Database Theory Notes

This material is taken from COMP1630 course in BCIT

Evolution of First File Systems

Prior to pre- computer systems, manual file systems were made up of collection of folders, each tagged and kept in cabinet or ledger (large books).  Easy ad-hoc queries were out of question.  Maybe some places still keep their data like that to this very day.

Each file folder had its contents logically related, but such manual systems were still cumbersome for large collections.  It was impossible to run a query fast and efficiently.

With introduction of computers things got slightly easier.  Data processing specialists would convert previous manual system into file structures.  They would write software to manage such data and designed application programs.  But still this resembled the manual system very much.

Evolution of file systems was brought on by an increase in file volume.  Since then each file used its own application program to store, retrieve, and modify data and each file was owned by a specific person or  department.

Perhaps at this point let’s define a few words so we don’t get confused later:

Data: this is an unprocessed fact like a birthday, a name, or a telephone number.  It has little meaning on its own unless it is connected logically to something else.

Field: this is a character or a group of characters that has a specific meaning. It defines and stores data.

Record: This is a logically connected set of fields that describes something like an employee, a business, or a building.  Le’ts say a file on a mechanic may contain his address, contact info, pay rate, and so on.
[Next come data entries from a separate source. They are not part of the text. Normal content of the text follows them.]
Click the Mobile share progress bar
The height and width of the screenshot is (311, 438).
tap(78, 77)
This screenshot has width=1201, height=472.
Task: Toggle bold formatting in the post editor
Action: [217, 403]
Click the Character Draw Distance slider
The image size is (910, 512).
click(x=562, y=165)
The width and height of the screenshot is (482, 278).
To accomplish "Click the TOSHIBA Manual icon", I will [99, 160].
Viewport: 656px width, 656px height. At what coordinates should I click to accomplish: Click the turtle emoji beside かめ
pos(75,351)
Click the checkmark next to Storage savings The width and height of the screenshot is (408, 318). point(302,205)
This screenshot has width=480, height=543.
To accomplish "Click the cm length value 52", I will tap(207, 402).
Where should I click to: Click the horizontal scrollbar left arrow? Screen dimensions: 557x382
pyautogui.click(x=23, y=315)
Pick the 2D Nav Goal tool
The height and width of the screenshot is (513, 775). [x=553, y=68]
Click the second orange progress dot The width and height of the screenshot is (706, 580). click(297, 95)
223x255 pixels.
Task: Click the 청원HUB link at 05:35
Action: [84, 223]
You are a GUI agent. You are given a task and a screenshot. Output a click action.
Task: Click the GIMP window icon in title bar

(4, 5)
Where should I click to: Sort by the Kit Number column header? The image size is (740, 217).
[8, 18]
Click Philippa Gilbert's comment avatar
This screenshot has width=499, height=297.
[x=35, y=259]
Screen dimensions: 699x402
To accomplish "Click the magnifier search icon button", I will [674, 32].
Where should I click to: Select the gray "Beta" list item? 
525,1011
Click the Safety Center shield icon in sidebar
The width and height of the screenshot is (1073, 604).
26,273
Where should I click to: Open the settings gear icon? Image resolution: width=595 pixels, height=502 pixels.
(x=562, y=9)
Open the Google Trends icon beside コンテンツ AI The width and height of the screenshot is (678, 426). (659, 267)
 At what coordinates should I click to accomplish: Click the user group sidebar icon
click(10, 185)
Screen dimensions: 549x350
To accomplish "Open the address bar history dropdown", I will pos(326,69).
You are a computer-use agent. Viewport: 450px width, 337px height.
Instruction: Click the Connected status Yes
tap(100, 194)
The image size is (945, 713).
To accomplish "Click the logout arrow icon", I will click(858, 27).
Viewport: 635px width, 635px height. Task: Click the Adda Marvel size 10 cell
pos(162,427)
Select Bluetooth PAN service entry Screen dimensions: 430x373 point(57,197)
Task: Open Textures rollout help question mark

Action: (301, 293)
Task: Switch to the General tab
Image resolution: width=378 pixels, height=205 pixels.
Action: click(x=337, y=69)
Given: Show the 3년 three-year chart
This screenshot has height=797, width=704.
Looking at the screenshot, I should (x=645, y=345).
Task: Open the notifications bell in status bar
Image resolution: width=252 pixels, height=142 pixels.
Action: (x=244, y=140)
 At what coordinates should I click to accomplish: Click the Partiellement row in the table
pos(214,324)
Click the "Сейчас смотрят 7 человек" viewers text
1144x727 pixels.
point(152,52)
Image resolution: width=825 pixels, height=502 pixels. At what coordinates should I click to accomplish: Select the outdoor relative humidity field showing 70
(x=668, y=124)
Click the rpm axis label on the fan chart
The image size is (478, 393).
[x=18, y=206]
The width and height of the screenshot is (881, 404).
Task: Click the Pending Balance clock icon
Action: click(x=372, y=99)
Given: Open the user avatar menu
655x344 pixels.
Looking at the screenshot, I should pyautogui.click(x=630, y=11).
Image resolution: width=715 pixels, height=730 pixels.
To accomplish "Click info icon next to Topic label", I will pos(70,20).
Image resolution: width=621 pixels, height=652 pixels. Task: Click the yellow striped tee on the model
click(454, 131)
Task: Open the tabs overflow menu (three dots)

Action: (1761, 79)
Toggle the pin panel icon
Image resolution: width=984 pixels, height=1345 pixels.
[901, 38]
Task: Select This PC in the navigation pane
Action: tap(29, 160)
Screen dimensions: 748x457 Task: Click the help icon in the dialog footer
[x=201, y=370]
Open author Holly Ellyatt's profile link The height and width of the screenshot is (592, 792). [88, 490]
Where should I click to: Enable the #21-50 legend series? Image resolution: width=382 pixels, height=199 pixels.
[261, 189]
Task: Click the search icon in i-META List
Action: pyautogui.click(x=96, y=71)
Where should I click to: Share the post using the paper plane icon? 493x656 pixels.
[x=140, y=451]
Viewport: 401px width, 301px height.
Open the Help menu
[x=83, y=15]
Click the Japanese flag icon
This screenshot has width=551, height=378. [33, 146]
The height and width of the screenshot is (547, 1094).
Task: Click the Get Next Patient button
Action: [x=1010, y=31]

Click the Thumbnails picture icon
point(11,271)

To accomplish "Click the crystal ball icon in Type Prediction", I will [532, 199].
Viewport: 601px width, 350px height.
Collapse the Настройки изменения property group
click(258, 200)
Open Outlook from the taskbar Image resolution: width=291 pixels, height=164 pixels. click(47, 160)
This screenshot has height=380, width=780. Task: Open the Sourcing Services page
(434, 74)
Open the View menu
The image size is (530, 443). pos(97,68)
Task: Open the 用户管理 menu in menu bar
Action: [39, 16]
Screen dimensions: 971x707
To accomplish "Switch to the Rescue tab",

File: This is a set of related records  like let’s say workers in a specific factory.

But with the file system the main inefficiency was that separate departments had file systems developed for their own use.

 

Difference Between 3GL and 4GL

3GL – For a file system every task would require extensive programming in a 3GL language (third generation programming).  A programmer would need to specify a task and how to do it.  It doesn’t matter how simple the change would be, it would still require programming.  Ad hoc queries would be impossible because DP specialists would require some time to complete the task.

Disadvantages:

  • Lengthy development times
  • Difficult to get quick answers
  • Complex system administration
  • Lack of Security
  • Limited Data Sharing
  • Extensive programming

 

4GL – In modern databases 4GL is used instead (fourth generation language).  It allows users to specify what must be done without being concerned with the “how”.  This is called the nonprocedural data manipulation language and it allows to specify “what” without the “how”.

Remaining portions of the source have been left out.